Key Takeaways:
The TAC protocol’s cross-chain layer on the TON network was exploited for approximately $2.8 million, the latest in a series of high-value attacks on blockchain bridges this year. The attacker drained USDT, BLUM, and tsTON tokens before the protocol’s developers paused the bridge.
In response to the breach, the TAC team publicly offered the attacker a 10 percent white hat bounty for the return of the remaining 90 percent of the funds. “We have paused the bridge and are working on a solution,” the team said in a statement.
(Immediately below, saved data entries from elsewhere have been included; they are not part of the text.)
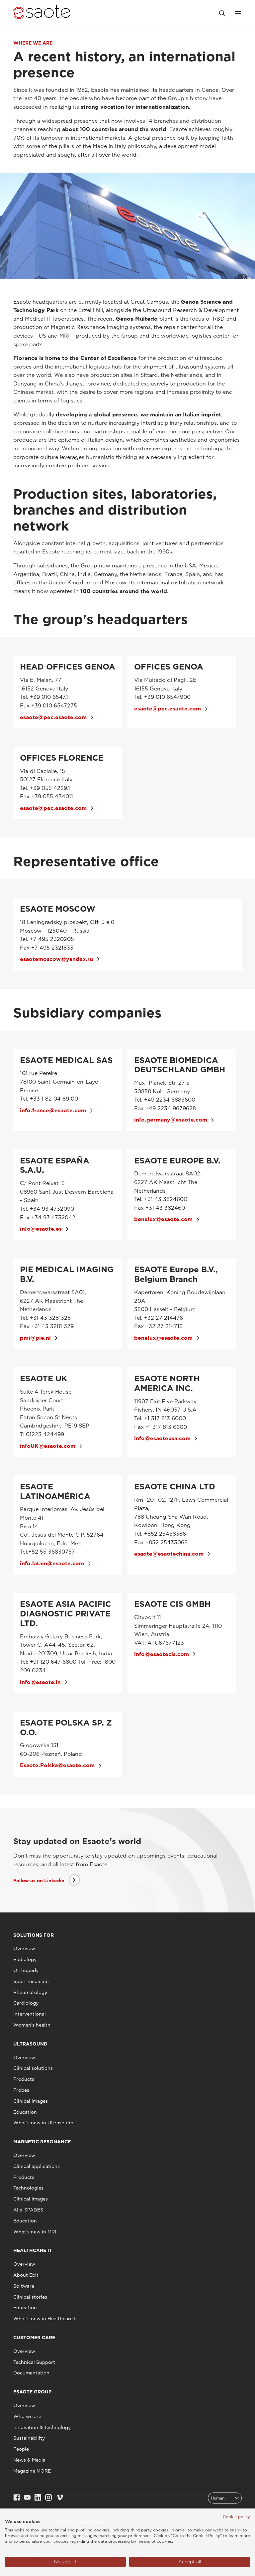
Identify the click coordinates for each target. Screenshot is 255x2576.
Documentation (31, 2372)
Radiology (25, 1959)
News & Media (29, 2460)
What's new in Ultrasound (43, 2122)
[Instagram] (48, 2498)
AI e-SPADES (28, 2209)
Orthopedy (26, 1970)
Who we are (27, 2416)
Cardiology (26, 2003)
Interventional (29, 2014)
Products (23, 2079)
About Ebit (26, 2275)
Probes (21, 2090)
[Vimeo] (60, 2498)
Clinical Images (30, 2101)
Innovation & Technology (42, 2427)
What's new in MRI (34, 2231)
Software (23, 2286)
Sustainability (29, 2438)
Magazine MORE (32, 2471)
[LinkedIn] (38, 2498)
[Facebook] (16, 2498)
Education (25, 2112)
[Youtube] (27, 2498)
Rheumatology (30, 1992)
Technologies (28, 2188)
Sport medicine (30, 1981)
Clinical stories (30, 2297)
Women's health (31, 2025)
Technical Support (34, 2362)
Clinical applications (36, 2166)
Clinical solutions (33, 2068)
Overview (24, 1948)
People (21, 2449)
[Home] (41, 13)
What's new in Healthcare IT (45, 2318)
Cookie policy (236, 2516)
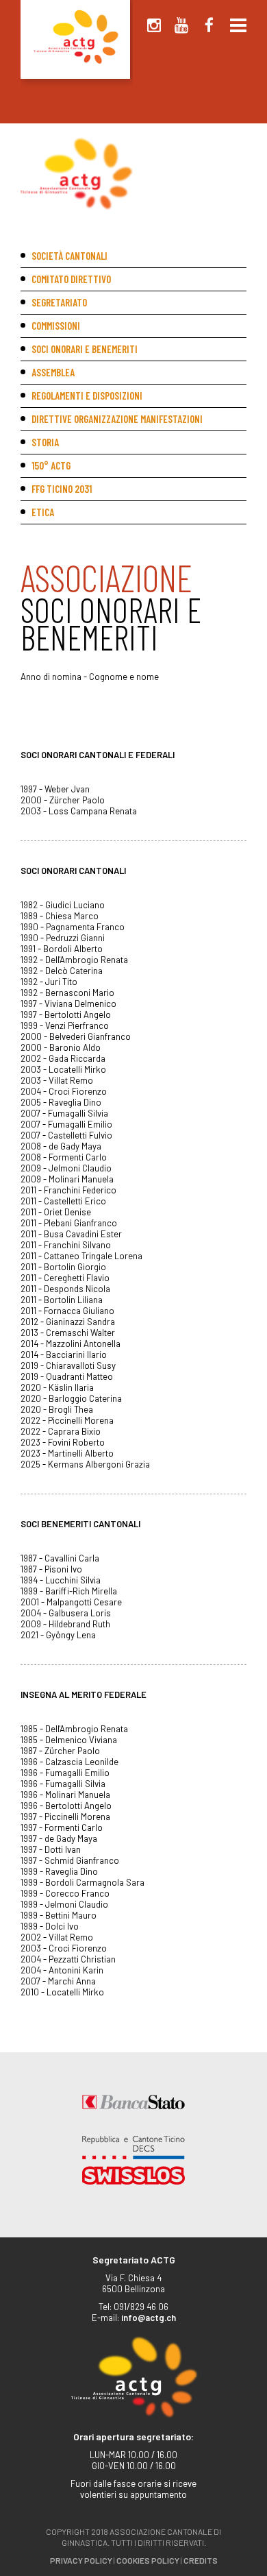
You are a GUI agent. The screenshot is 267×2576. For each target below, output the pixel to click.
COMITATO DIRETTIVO (71, 279)
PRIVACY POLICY (81, 2560)
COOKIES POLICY (147, 2560)
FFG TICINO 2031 (61, 489)
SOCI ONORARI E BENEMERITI (84, 349)
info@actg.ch (148, 2317)
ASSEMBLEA (53, 372)
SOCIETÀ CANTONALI (69, 256)
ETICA (42, 512)
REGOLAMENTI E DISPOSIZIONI (86, 395)
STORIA (45, 442)
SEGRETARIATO (59, 302)
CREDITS (200, 2560)
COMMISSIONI (55, 325)
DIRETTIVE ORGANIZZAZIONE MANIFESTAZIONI (117, 419)
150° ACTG (51, 465)
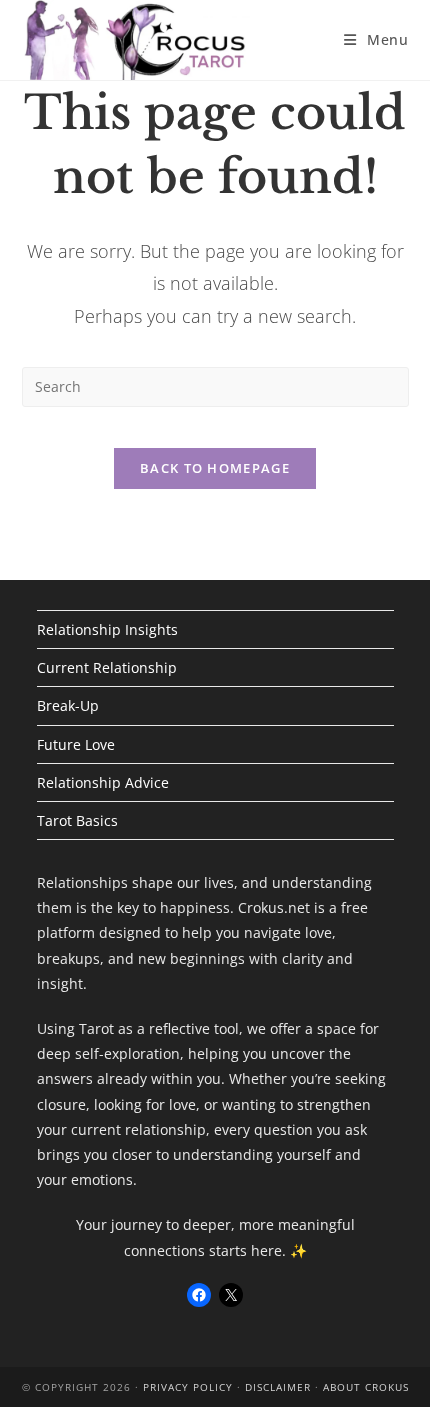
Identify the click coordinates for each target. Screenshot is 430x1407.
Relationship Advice (103, 782)
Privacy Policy (188, 1387)
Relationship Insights (107, 629)
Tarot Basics (77, 820)
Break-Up (68, 705)
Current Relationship (107, 667)
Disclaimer (278, 1387)
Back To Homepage (215, 468)
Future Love (76, 744)
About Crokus (366, 1387)
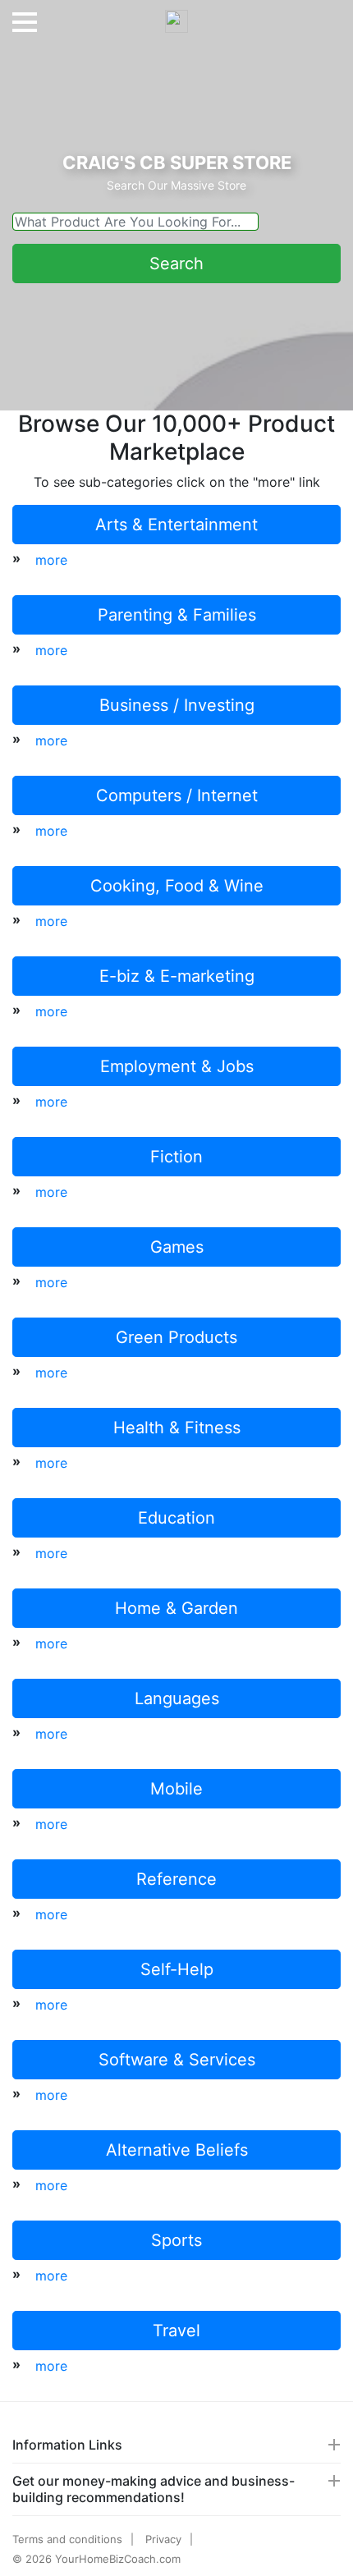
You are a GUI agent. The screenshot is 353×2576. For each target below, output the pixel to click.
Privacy (163, 2539)
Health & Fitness (177, 1427)
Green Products (176, 1337)
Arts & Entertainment (176, 524)
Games (177, 1247)
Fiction (176, 1157)
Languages (177, 1698)
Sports (176, 2240)
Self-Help (176, 1969)
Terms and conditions (67, 2539)
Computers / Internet (177, 795)
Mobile (176, 1789)
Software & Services (177, 2060)
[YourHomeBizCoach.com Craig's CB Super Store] (176, 15)
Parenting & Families (177, 615)
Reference (176, 1879)
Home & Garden (176, 1608)
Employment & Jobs (177, 1066)
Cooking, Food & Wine (177, 886)
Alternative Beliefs (177, 2150)
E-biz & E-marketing (176, 976)
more (51, 560)
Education (176, 1518)
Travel (176, 2330)
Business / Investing (176, 705)
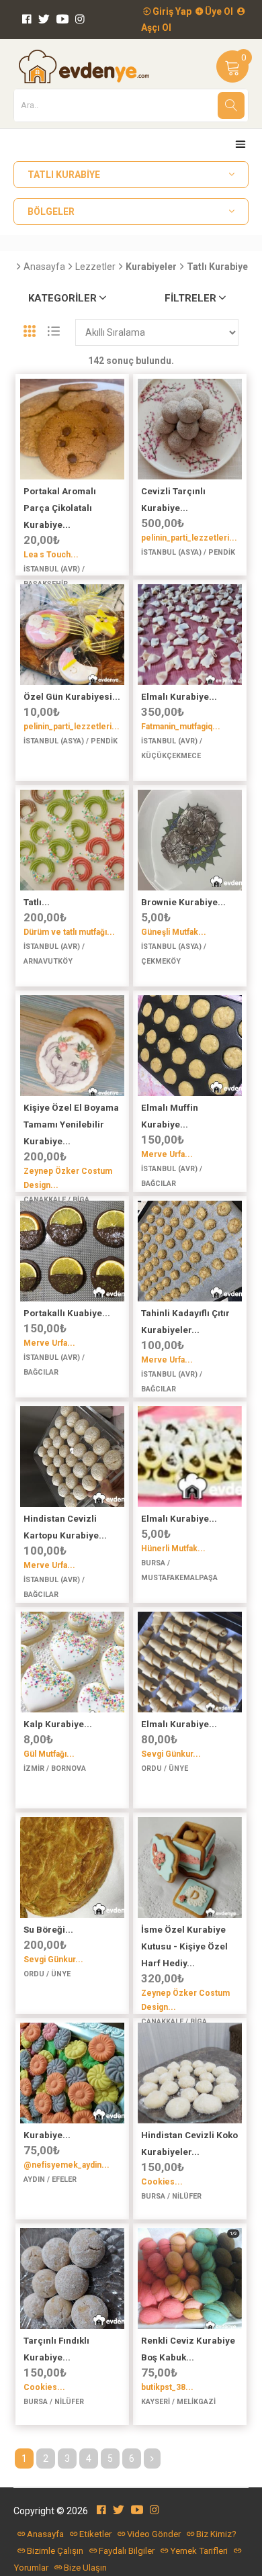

The exploit follows a string of costly security failures in the DeFi sector, intensifying scrutiny on the vulnerabilities of cross-chain infrastructure. Just this week, cross-chain swap aggregator Transit Finance lost $1.8 million in DAI stablecoins in an exploit flagged by security firm PeckShield. These incidents come on the heels of the far larger $292 million KelpDAO exploit in April, which was tied to bridge technology from LayerZero. The fallout from that attack prompted the Solv Protocol to migrate over $700 million in tokenized Bitcoin infrastructure from LayerZero to Chainlink’s Cross-Chain Interoperability Protocol (CCIP), citing the need for “battle-hardened and time-tested” infrastructure.
These repeated breaches highlight the systemic risks associated with cross-chain bridges, which have become a primary target for attackers due to their complexity and the large amounts of assets they secure. The DeFi space has seen a marked trend of protocols reassessing their security dependencies, with many, like Solv and KelpDAO, choosing to standardize on platforms like Chainlink CCIP that offer more robust, multi-verifier security models. The continued exploits, with losses in 2026 already projected to exceed $2.3 billion, underscore the critical need for institutional-grade security as the industry matures.
This article is for informational purposes only and does not constitute investment advice.